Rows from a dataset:
______________________________
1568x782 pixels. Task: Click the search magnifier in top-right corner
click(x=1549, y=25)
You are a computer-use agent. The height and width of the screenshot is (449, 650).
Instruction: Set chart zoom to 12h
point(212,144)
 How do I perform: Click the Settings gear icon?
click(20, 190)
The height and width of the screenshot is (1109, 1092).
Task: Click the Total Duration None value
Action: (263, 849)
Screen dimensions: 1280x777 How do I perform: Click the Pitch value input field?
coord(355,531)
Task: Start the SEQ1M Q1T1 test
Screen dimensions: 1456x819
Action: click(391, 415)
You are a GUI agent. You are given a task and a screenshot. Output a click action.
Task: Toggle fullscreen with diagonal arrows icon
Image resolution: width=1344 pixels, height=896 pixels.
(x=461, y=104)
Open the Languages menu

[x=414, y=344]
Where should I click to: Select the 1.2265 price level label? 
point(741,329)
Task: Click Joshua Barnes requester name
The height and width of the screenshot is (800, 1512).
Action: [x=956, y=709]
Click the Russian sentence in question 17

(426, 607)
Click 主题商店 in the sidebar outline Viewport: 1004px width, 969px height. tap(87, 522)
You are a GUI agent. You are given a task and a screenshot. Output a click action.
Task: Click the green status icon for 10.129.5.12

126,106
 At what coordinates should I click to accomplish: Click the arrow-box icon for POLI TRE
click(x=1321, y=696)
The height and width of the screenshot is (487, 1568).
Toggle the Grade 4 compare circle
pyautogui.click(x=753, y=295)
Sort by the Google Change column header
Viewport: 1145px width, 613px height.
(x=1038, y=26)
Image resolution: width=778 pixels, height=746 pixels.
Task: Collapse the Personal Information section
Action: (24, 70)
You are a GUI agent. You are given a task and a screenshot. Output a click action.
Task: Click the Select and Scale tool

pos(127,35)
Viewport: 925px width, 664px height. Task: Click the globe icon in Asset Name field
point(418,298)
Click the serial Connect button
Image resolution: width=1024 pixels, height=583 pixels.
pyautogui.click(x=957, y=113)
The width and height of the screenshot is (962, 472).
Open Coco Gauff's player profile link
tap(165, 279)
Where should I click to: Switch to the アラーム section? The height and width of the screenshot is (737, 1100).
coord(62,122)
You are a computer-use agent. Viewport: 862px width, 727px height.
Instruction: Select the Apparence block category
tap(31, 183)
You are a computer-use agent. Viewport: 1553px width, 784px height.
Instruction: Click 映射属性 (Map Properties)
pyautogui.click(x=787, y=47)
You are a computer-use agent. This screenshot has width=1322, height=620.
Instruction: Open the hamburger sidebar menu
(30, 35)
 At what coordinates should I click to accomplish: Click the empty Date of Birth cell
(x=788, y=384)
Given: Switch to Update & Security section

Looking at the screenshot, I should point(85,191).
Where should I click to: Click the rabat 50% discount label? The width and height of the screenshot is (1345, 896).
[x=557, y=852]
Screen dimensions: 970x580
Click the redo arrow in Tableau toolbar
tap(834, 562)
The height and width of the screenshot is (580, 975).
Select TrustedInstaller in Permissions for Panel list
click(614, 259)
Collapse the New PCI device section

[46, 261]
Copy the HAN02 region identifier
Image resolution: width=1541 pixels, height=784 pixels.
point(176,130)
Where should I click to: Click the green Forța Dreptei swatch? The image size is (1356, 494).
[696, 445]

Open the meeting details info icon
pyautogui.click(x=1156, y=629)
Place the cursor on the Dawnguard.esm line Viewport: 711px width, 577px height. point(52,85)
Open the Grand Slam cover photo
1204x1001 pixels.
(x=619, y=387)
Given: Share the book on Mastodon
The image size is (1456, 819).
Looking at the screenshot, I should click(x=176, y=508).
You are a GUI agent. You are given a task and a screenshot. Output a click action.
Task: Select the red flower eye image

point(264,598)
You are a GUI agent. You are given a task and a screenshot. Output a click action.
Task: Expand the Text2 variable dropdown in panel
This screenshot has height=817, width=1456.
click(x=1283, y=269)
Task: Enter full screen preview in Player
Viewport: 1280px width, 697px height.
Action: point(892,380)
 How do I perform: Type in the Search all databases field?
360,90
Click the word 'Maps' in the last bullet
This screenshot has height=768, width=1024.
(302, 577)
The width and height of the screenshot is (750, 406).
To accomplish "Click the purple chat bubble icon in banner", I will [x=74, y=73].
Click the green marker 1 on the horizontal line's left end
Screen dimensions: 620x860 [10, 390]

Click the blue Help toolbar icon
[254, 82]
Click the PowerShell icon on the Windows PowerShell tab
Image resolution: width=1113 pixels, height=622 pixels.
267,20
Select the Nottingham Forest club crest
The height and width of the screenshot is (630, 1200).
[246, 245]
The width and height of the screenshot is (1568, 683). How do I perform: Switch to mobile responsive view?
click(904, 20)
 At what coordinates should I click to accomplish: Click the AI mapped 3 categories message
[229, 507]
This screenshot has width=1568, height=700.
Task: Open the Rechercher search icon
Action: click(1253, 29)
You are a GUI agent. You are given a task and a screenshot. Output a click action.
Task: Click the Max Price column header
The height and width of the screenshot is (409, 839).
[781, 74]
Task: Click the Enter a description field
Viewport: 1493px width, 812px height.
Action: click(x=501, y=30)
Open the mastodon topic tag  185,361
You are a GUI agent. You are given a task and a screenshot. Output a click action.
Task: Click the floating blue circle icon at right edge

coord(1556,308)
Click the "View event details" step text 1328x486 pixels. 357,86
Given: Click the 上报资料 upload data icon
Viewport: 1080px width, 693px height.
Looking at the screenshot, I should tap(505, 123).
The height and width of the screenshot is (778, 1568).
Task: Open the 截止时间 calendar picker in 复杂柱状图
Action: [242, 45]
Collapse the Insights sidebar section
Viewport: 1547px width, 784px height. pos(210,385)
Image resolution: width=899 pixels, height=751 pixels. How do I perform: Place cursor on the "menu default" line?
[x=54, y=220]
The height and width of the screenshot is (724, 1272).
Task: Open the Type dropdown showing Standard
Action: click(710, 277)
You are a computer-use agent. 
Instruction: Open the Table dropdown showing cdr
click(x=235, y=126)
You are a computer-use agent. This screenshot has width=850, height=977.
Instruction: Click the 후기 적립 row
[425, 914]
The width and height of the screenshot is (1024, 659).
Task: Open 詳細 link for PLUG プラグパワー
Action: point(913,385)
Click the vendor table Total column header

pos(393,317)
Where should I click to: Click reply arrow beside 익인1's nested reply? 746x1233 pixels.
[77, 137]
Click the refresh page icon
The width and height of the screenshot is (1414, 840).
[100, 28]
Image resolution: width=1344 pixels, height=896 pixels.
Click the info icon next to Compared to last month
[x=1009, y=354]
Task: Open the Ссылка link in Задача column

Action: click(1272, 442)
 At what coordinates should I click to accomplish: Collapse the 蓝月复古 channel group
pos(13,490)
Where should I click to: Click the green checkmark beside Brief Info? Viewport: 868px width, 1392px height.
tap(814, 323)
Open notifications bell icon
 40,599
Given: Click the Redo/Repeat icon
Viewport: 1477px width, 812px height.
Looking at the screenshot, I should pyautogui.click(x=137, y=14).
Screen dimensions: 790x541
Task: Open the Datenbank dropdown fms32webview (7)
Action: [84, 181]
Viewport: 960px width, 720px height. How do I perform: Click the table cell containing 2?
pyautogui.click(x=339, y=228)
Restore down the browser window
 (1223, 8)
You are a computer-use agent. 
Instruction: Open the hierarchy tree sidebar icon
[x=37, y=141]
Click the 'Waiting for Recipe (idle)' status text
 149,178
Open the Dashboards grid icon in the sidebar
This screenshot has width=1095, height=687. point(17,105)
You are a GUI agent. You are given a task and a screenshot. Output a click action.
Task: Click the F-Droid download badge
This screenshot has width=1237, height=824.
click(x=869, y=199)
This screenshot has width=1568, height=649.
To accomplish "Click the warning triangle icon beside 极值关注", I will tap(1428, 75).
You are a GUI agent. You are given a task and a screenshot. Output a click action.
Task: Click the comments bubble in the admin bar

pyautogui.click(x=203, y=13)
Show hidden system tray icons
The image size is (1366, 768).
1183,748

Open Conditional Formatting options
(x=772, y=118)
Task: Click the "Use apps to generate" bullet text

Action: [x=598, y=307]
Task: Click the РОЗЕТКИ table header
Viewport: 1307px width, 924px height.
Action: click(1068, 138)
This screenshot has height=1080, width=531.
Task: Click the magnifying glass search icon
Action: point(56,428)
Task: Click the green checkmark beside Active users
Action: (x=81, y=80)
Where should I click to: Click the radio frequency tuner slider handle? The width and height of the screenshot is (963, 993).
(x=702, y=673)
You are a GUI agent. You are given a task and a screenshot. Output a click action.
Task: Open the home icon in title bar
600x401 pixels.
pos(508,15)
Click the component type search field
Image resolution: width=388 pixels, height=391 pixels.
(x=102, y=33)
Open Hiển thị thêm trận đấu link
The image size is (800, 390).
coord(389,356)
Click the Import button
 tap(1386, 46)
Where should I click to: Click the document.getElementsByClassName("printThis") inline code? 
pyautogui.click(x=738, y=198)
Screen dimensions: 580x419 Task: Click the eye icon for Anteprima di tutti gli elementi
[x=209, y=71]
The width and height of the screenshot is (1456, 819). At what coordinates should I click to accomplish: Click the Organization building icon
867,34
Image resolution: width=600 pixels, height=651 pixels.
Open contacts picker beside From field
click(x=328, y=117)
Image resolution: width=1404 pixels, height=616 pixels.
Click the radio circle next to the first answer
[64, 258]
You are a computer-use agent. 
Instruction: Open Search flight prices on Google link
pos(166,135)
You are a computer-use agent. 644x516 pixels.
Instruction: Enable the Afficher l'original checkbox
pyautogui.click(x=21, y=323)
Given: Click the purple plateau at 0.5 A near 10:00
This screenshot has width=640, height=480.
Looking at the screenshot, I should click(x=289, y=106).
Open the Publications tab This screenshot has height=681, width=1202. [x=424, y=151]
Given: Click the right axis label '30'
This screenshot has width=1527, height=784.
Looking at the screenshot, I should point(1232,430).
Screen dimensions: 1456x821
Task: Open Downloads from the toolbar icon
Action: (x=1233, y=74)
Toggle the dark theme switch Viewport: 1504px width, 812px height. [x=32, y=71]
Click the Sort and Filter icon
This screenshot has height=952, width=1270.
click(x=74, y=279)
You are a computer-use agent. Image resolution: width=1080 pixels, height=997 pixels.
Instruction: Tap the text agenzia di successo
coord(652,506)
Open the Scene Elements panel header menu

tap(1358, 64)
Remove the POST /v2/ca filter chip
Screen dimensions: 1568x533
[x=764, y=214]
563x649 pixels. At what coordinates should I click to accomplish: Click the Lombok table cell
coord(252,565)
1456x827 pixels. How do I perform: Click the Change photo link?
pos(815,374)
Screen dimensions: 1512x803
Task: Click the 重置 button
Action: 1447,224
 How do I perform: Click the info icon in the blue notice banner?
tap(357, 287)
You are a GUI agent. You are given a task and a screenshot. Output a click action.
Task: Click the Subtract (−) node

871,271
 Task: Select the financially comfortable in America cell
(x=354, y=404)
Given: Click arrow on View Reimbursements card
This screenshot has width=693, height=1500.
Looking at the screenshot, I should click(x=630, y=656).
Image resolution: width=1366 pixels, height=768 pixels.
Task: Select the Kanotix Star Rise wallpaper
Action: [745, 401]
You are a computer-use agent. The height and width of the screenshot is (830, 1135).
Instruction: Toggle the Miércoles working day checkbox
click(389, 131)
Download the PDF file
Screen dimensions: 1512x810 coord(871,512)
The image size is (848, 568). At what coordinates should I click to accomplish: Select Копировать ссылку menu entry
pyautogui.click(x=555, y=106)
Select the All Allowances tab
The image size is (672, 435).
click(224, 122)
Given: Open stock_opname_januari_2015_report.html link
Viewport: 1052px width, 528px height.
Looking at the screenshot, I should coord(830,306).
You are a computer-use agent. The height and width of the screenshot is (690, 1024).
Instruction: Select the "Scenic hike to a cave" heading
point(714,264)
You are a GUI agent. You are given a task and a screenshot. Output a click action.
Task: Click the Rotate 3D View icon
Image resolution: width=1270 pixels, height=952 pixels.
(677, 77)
______________________________
GIVEN PROBLEM
Set down the rows above exactly as they appear, from the line that contains "Where should I click to: Click the radio" through the line that contains "tap(1386, 46)", including both of those lines.

ANSWER TO THE TASK
Where should I click to: Click the radio frequency tuner slider handle? The width and height of the screenshot is (963, 993).
(x=702, y=673)
You are a GUI agent. You are given a task and a screenshot. Output a click action.
Task: Open the home icon in title bar
600x401 pixels.
pos(508,15)
Click the component type search field
Image resolution: width=388 pixels, height=391 pixels.
(x=102, y=33)
Open Hiển thị thêm trận đấu link
The image size is (800, 390).
coord(389,356)
Click the Import button
 tap(1386, 46)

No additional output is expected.